The solution here is to give these folks a choice. It is the solution of the United States Marines, who describe themselves as “your best friend, your worst enemy.” Which do the Persians want? America to be their best friend or their worst enemy?

Notice I said “Persians,” not “Iranians.” We all know how Iraq is ethnically divided. So is Iran. Fully one third of Iran’s population of 65 million is Azeri, not Persian – and they are located cohesively in northwestern Iran just across the border from their ethnic brothers in Azerbaijan. The desire to unite and form a Greater Azerbaijan is strong among them. Breaking Iran apart is something that would not upset the Turks very much either.

Then there are the millions of Turkmen who live right across the border from Turkmenistan.

In other words, Iran has potentially very severe fracture lines. One of the key strategies of the Reagan Doctrine was to identify fracture lines in an enemy such as the Soviet Union, then work to widen and split them apart. It must be made clear to opponents of the Mullahcracy that Iran is quite vulnerable to this strategy.

For it is a given now – absolute with no alternative — that Iran’s nuclear facilities must be militarily destroyed, completely and soon. Soon means within 60 days, the sooner after November 2 the better.

It must be made clear to the Mullahcracy’s opponents that the United States will support in a large number of ways their efforts to create a free and democratic Iran. Primarily, this would not be done through supplying an armed insurgency as with the Contras, but helping to create the Three U’s: uncontrollable urban unrest in cities throughout Iran and especially Tehran.

A critical part of this must be a clear statement from the White House that achieving regime change in Iran is the official policy of the United States Government.

Yet it must also be made clear, however whispered and publicly unstated, that Persian Iranians have got to work with us, or else we put the Azeri Option into play.

Iran is the primary sponsor of terrorism in Iraq today. As Michael Ledeen says, “Peace in Iraq requires regime change in Iran.” Iran is now the single greatest threat to not just American national security and that of Israel’s, but is the world’s single greatest state supporter of terrorism and single biggest obstacle to victory in the war against Islamofascism.

In sum, we must urge the second Bush Administration to:

1. Replace Robert Blackwill at the NSC.
2. Replace Richard Armitage at State.
3. Replace pro-Arabists at the Near East Bureau.
4. Retire aging leftists at the CIA.
5. Militarily attack and destroy Iran’s nuclear facilities by December 1st.
6. Publicly announce that regime change in Iran is the goal of the US Government.
7. Support a democratic revolution in Iran by assisting uncontrollable urban unrest.
8. Quietly explain to Persians the alternative to working with us is the Azeri Option.

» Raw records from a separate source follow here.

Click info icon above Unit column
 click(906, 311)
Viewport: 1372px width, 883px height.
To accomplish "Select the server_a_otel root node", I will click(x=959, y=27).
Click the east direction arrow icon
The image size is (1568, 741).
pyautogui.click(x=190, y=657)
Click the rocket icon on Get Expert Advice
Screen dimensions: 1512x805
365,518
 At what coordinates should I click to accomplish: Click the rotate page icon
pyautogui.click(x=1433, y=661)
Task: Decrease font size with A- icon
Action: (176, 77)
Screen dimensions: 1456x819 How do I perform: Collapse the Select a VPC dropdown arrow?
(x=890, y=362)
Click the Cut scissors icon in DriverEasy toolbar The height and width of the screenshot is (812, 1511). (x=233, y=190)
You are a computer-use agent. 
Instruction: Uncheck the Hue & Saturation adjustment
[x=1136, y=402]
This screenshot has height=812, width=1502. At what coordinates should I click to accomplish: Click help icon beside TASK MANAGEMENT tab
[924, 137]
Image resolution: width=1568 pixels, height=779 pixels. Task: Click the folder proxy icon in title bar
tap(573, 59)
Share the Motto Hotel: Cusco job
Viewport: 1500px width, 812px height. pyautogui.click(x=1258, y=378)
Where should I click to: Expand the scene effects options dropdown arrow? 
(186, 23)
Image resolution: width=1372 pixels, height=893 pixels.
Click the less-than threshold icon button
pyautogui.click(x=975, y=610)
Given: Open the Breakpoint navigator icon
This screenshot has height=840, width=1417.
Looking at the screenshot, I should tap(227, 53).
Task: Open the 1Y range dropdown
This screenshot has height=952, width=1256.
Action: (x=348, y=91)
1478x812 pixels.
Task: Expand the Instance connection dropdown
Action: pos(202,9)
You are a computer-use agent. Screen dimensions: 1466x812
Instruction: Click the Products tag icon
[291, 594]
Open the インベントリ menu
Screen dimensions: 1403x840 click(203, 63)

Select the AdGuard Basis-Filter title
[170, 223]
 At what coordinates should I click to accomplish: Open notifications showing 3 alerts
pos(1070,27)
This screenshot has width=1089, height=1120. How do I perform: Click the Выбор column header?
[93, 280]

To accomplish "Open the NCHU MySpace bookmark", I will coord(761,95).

The implementation of these action items will ensure that well before the end of President Bush’s second term, the threat of the Iran’s terrorist government to Iraq, Israel, America, and the world will be terminated, and the tyranny that government has imposed on the people of Iran will be no more.

* The “Fulda Gap” was the shortest distance between the East German border and the Rhine, together with the New York of West Germany, Frankfurt. Named after the town of Fulda and the easily-fordable Fulda River near the East German border.